The mechanisms of action through which biomaterials stimulate wound healing consist of angiogenesis, immunomodulation, and antimicrobial action. Through growth factor binding, integrin and other cell-surface receptor binding, and the retention of basement membrane proteins and architecture, biomaterials stimulate angiogenesis. Through macrophage polarisation, and cellular interactions with biomaterial degradation products, biomaterials elicit immunomodulatory effects. Finally, through the inhibition of hyaluronidase, gene disruption and alteration of the bacterial cell wall net charge, biomaterials can induce wound healing through antimicrobial action. Figure was created in Biorender

Immunomodulation

Inflammation and its timely resolution are crucial to DFU healing, and tissue repair in general. As an initial response to injury, inflammation plays a key role in initiating the repair response, ensuring the removal of necrotic debris and invading microbes [142]. However, in compromised wound healing and chronic wounds such as DFUs, the inflammatory response fails to resolve in a timely manner, manifested by the persistence of M1-type macrophages in the wound. In a healing wound, alteration of the macrophage phenotype from M1 to M2 shifts the balance of the wound microenvironment from pro-inflammatory to anti-inflammatory, supporting inflammatory resolution and wound healing [25]. ECM-derived biomaterials have been shown to play a key role in this process, displaying an innate capacity to drive macrophage polarisation towards a pro-healing phenotype [18]. In the context of ECM-derived biomaterials, an inflammatory cascade is initiated after scaffold implantation to a wound site. This includes infiltration of a variety of immune cells including macrophages and T-cells, which stimulate paracrine signalling and macrophage polarisation [143]. However, there are many contributary factors which may affect the immune response to ECM biomaterials. This can include the degradation products of the material, its tissue origin, and the efficiency of decellularisation.

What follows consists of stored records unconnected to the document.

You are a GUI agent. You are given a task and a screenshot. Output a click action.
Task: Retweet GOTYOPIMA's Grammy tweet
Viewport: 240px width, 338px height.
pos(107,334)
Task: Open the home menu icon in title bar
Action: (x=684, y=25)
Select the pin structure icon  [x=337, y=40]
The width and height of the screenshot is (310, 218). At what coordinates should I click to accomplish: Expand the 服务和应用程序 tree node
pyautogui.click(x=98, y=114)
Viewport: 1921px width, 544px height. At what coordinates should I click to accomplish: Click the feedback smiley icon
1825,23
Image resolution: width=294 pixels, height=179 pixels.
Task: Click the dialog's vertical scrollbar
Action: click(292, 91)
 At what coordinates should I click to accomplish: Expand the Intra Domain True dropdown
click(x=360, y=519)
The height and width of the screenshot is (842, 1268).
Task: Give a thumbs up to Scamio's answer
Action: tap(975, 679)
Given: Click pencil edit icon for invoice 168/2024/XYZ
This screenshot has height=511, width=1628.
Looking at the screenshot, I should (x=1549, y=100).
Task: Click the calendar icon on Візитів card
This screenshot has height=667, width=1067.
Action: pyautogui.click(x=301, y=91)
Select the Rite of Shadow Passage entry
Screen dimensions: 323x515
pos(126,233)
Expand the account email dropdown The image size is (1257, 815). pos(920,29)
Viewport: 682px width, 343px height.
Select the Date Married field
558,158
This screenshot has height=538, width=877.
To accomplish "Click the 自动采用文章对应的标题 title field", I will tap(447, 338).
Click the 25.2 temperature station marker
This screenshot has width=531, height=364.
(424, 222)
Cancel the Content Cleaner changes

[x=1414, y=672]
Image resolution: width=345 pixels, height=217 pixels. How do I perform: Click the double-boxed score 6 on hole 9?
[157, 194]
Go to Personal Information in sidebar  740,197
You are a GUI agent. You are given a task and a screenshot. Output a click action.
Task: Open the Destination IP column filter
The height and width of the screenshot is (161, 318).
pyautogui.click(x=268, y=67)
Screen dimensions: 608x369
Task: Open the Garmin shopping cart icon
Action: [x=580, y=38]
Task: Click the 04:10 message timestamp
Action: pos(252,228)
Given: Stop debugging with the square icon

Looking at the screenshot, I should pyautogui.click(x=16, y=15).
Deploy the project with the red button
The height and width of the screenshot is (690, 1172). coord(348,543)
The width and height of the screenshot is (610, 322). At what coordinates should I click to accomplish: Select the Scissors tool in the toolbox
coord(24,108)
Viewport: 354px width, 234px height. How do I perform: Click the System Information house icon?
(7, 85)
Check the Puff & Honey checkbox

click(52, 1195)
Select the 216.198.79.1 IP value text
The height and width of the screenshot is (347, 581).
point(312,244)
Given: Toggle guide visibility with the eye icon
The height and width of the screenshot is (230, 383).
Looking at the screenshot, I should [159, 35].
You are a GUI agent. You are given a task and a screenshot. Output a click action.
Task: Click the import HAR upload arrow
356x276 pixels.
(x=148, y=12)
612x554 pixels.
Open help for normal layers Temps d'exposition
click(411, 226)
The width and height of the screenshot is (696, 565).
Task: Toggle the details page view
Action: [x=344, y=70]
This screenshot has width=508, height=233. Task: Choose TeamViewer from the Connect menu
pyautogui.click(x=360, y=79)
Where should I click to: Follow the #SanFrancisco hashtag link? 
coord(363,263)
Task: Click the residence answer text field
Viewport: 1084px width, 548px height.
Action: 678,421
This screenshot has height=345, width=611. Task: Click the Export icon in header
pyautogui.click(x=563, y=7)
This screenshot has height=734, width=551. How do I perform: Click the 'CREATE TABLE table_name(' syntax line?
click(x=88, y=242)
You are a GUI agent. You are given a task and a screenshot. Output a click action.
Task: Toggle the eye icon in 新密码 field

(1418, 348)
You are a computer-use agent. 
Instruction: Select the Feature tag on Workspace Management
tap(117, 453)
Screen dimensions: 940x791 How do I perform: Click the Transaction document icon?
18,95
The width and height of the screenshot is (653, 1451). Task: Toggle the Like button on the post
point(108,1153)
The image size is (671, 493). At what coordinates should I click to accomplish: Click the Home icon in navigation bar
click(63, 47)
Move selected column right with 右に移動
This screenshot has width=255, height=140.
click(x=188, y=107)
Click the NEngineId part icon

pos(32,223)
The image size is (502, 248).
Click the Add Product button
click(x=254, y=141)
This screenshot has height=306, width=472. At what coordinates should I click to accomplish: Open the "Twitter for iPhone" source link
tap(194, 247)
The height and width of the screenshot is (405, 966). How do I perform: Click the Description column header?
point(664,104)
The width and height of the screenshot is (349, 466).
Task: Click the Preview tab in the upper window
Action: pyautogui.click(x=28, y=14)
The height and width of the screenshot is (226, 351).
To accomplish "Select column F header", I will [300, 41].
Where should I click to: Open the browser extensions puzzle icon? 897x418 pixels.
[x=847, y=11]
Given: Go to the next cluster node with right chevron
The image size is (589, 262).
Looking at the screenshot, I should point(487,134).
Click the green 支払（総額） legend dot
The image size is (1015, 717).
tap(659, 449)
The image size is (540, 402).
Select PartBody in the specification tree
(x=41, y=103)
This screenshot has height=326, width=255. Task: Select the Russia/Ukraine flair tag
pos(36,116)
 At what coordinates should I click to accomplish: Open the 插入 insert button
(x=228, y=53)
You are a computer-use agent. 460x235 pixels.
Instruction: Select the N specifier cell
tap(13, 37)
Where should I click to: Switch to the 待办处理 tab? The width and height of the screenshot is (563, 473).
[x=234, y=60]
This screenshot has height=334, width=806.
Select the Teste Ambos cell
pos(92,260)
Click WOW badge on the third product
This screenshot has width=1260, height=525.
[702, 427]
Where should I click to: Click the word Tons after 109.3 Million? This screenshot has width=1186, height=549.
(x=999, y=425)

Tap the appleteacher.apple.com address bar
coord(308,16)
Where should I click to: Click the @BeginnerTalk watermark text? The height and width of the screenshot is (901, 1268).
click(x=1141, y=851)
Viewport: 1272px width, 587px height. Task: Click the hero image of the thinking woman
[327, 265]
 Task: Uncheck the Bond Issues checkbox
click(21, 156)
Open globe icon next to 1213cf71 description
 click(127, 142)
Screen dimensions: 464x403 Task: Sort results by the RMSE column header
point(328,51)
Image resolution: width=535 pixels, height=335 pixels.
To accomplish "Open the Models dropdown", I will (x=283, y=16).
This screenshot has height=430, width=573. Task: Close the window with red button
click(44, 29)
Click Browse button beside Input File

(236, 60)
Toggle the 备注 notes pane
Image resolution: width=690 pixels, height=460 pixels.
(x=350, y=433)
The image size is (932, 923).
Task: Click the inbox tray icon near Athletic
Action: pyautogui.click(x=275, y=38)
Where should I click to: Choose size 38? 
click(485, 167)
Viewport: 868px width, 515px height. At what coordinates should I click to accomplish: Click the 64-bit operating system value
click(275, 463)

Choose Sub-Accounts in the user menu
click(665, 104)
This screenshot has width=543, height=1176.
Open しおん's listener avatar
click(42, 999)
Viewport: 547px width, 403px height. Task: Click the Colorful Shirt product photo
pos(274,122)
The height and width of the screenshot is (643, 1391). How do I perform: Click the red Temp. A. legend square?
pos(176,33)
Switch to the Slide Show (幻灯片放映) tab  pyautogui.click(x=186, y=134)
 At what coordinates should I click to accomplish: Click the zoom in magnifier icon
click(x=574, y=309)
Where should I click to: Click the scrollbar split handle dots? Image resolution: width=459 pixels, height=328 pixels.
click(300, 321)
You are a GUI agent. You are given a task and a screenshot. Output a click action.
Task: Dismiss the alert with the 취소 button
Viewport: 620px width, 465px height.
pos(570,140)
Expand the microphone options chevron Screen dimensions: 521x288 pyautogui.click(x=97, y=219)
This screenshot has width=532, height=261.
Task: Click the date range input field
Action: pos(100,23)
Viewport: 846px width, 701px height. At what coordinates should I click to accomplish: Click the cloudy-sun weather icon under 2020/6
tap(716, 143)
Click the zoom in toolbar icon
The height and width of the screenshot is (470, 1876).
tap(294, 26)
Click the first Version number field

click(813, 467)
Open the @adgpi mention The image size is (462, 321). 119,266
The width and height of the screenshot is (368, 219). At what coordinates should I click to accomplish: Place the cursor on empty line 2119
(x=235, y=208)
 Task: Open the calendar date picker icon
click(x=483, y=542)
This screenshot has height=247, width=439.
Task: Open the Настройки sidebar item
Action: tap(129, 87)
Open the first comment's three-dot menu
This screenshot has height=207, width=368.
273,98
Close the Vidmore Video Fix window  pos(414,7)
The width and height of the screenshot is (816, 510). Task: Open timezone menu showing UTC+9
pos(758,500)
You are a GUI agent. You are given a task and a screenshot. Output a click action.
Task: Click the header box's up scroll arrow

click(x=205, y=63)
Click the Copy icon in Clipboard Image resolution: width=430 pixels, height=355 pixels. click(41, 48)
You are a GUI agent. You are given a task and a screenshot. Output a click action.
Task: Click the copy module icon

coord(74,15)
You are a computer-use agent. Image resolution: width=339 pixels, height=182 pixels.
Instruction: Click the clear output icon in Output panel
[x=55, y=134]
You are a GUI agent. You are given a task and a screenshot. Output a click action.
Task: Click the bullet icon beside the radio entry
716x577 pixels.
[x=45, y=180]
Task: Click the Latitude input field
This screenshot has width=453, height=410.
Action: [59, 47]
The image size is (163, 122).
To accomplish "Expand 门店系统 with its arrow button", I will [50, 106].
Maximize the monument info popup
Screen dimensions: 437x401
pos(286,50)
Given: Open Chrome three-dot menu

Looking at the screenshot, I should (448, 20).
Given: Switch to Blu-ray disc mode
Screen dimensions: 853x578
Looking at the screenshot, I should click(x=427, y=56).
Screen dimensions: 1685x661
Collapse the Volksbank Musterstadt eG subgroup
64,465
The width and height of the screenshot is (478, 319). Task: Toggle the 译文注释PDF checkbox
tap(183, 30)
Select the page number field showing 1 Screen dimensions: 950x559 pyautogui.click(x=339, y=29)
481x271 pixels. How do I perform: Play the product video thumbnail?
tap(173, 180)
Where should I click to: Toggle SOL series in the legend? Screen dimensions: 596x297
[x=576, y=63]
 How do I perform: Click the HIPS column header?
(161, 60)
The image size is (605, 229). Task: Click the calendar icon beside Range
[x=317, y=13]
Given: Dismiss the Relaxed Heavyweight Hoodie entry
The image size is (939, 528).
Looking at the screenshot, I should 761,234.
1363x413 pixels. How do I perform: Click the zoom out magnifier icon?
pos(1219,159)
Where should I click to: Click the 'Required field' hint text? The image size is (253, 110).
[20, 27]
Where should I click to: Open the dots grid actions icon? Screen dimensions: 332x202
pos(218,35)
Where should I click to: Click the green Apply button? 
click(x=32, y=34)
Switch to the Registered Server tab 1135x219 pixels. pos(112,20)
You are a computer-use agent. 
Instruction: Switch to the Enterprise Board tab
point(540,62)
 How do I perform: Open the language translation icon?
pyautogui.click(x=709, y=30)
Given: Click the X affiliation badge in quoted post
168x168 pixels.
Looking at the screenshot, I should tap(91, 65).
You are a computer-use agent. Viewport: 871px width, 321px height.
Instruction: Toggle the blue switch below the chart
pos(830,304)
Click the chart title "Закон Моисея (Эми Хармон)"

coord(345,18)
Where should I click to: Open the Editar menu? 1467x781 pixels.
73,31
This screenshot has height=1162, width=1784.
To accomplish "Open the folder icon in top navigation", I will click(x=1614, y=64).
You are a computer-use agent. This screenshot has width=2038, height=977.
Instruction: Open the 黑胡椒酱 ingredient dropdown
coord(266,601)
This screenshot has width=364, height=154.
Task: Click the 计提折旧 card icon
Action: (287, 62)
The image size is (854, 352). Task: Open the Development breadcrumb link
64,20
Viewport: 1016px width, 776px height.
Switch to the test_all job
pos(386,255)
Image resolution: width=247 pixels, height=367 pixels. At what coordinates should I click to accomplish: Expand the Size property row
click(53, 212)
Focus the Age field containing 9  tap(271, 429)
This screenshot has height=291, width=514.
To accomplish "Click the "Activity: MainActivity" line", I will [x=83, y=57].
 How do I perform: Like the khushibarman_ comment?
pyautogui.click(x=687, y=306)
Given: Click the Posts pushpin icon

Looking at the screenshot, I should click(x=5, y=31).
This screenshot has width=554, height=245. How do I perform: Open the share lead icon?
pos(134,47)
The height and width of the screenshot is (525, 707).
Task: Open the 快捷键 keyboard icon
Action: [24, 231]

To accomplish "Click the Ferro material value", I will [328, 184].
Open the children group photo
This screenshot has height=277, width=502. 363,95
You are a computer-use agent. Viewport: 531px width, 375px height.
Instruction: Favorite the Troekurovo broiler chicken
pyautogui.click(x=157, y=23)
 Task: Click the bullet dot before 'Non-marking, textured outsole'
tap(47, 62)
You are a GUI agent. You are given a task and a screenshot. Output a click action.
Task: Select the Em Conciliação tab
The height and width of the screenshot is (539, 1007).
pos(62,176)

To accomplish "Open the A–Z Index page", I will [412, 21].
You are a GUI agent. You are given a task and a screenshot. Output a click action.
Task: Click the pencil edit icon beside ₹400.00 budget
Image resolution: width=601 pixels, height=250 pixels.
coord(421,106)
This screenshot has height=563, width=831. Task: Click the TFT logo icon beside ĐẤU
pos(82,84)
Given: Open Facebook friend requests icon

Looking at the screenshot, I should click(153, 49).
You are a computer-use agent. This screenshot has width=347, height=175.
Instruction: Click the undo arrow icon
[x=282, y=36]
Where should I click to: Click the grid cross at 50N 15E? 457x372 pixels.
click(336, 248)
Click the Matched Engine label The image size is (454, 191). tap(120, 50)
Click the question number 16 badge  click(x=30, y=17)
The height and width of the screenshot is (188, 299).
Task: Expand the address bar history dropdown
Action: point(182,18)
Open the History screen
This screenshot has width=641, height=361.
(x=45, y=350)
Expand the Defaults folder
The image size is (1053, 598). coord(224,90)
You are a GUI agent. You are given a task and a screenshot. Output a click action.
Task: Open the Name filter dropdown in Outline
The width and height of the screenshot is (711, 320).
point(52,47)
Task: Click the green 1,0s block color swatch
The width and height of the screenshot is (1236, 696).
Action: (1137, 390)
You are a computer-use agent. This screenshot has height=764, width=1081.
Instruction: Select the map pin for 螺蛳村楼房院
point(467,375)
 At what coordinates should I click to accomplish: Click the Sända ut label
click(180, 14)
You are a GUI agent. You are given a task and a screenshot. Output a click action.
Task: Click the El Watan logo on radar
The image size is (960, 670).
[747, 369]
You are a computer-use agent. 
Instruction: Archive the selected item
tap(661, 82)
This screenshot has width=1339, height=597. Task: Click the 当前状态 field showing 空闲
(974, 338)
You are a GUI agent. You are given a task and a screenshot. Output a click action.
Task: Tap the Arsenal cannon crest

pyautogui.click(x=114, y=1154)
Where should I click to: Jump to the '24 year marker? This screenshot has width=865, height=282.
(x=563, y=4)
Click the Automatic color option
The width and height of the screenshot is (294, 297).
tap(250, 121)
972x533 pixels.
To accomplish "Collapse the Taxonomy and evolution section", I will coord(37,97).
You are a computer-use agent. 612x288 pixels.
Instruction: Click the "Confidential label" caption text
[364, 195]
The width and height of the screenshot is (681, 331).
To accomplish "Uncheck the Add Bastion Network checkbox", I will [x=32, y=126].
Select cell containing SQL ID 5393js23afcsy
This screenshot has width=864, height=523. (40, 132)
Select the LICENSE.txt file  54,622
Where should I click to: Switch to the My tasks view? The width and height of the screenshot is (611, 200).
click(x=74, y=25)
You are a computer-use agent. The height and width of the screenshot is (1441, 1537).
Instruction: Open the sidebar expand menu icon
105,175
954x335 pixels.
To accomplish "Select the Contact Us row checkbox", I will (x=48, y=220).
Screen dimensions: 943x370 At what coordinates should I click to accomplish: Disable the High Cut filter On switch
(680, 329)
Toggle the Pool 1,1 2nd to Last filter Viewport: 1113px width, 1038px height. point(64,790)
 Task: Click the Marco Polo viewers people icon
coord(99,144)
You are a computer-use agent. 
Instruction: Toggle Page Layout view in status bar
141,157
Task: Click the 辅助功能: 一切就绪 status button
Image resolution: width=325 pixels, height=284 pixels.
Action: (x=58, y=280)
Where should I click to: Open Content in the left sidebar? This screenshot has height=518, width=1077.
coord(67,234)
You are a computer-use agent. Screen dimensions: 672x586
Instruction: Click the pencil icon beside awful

Degradation products play a key role in ECM biomaterial-driven immunomodulation as the interactions between degradation products and immune cells (including T-regulatory, T-helper cells, and macrophages) drives the downstream immune reaction [144]. Studies have investigated the potential of ECM-derived biomaterials and their degradation products to promote skeletal muscle regeneration and induce macrophage polarisation. After treatment with SIS-ECM degradation products, a high frequency of Fizz1, a marker for M2 activation, was detected in bone marrow derived macrophages, indicating the anti-inflammatory immunomodulatory capacity of SIS-ECM [145]. Similarly, the ECM tissue-of-origin contributes to macrophage polarisation, as seen by the differential capacity of decellularised tissues to induce M2 polarisation in vitro, with the M2 phenotype potently driven by SIS, bladder, and colonic tissue ECM-derived scaffolds. Interestingly, a pro-inflammatory effect was seen after treatment with dermal-ECM, represented by iNOS+, Fizz1-, and cluster determinant molecule (CD)-206 expression [146].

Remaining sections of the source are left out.